Minister of National Security Stuart Young, fourth from left, sits with, from left, National Coordinator of the National Crime Prevention Programme (NCPP) , retired  Major General Rodney Smart, Parliamentary Secretary Glenda Jennings-Smith, THA Chief Secretary Kelvin Charles, MP for Tobago West Shamfa Cudjoe and Manager of the NCPP Secretariat Cheryl St Louis Felix,   at last Friday launch of the programme at the Conference Room of the Division of Community Development on Glen Road.
Minister of National Security Stuart Young, fourth from left, sits with, from left, National Coordinator of the National Crime Prevention Programme (NCPP) , retired Major General Rodney Smart, Parliamentary Secretary Glenda Jennings-Smith, THA Chief Secretary Kelvin Charles, MP for Tobago West Shamfa Cudjoe and Manager of the NCPP Secretariat Cheryl St Louis Felix, at last Friday launch of the programme at the Conference Room of the Division of Community Development on Glen Road.

Heads of various security agencies will be meeting in Tobago in the “next couple weeks” to get an understanding of the island’s security concerns.

So said Stuart Young, Minister of National Security, who said the impunity of the crimes seen in Trinidad was starting to find its way to Tobago.

Describing this as “quite frankly, frightening,” he said, “I am of the personal view that unless we turn that around now, I don’t know what the future holds.”

Young was speaking at the launch of the National Crime Prevention Programme (NCPP) in Tobago last Friday at the Conference Room of the Division of Community Development on Glen Road.

He told the audience that “I am not prepared to sit in an office and have meetings in a suit and try to get an understanding of what is going on.
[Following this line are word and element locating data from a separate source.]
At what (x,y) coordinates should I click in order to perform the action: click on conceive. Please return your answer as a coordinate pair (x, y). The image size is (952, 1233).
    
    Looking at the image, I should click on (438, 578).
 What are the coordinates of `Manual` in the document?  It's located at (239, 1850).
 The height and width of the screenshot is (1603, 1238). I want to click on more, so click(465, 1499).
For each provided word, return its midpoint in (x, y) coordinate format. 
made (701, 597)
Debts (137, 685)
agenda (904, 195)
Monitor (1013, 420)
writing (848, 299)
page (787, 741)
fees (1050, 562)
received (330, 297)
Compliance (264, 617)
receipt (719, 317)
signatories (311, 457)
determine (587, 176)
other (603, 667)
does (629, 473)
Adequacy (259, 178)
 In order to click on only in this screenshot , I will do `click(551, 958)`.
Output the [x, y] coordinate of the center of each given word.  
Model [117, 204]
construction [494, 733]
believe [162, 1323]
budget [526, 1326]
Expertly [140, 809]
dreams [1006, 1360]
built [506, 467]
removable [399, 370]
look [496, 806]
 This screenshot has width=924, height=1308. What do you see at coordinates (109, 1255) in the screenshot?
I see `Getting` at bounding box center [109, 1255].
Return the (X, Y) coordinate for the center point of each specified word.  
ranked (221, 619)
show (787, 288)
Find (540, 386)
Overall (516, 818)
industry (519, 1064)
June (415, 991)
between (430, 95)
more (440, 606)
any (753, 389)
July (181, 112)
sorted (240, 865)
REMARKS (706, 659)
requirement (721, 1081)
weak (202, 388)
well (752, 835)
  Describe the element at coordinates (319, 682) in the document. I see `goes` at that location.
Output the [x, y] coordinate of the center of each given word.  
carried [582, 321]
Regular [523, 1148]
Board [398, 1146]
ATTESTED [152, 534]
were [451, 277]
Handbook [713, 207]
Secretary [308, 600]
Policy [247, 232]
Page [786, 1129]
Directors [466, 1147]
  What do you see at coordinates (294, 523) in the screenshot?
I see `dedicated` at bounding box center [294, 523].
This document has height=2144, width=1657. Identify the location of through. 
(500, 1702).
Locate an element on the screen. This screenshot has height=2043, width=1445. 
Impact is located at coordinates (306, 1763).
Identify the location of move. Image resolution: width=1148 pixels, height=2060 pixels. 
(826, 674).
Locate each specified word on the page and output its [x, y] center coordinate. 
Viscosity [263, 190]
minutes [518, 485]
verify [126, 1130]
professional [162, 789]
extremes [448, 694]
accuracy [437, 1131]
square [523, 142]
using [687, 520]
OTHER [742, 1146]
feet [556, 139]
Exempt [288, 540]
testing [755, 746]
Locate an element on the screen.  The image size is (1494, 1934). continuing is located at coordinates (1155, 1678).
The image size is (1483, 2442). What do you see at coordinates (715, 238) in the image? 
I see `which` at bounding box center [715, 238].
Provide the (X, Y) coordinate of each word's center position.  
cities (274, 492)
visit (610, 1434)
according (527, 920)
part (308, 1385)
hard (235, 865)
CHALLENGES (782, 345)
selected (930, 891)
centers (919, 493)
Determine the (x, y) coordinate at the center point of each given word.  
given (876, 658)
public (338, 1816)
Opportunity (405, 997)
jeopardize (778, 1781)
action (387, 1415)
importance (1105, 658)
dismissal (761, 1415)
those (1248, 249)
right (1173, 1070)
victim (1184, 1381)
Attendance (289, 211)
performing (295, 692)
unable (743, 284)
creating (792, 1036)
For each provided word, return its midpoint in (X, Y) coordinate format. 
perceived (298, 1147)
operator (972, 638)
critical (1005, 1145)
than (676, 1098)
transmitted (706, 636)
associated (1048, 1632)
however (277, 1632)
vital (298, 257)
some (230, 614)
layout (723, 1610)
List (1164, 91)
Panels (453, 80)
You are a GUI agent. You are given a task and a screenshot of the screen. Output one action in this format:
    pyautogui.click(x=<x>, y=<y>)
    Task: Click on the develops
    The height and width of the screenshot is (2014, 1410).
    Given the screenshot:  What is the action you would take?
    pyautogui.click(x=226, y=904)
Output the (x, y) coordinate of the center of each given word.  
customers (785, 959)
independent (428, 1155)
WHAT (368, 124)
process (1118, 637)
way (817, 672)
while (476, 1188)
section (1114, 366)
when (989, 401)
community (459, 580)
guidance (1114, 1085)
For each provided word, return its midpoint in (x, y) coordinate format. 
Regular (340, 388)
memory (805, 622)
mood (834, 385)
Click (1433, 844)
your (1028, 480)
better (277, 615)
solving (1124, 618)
So part of my time would be spent on the ground, getting a proper appreciation.

“I intend as the Minister of National Security in the not too distant future… I am actually hoping in the next couple weeks to come across to Tobago with all the heads of the national security apparatus for us to do a tour of Tobago and to meet with the people of Tobago, ending with a public meeting along with the Tobago House of Assembly aimed at getting a first-hand understanding of what is happening here in Tobago and what needs to be addressed in Tobago,” he said

Young said the NCPP was extremely important to the government of TT, and more so to the citizens of the country.

He said success of this programme was not driven by the Ministry of National Security nor the THA but from the communities.

“It is driven from the communities and from the individuals as you work along with our protective services and getting back into community policing,” he said.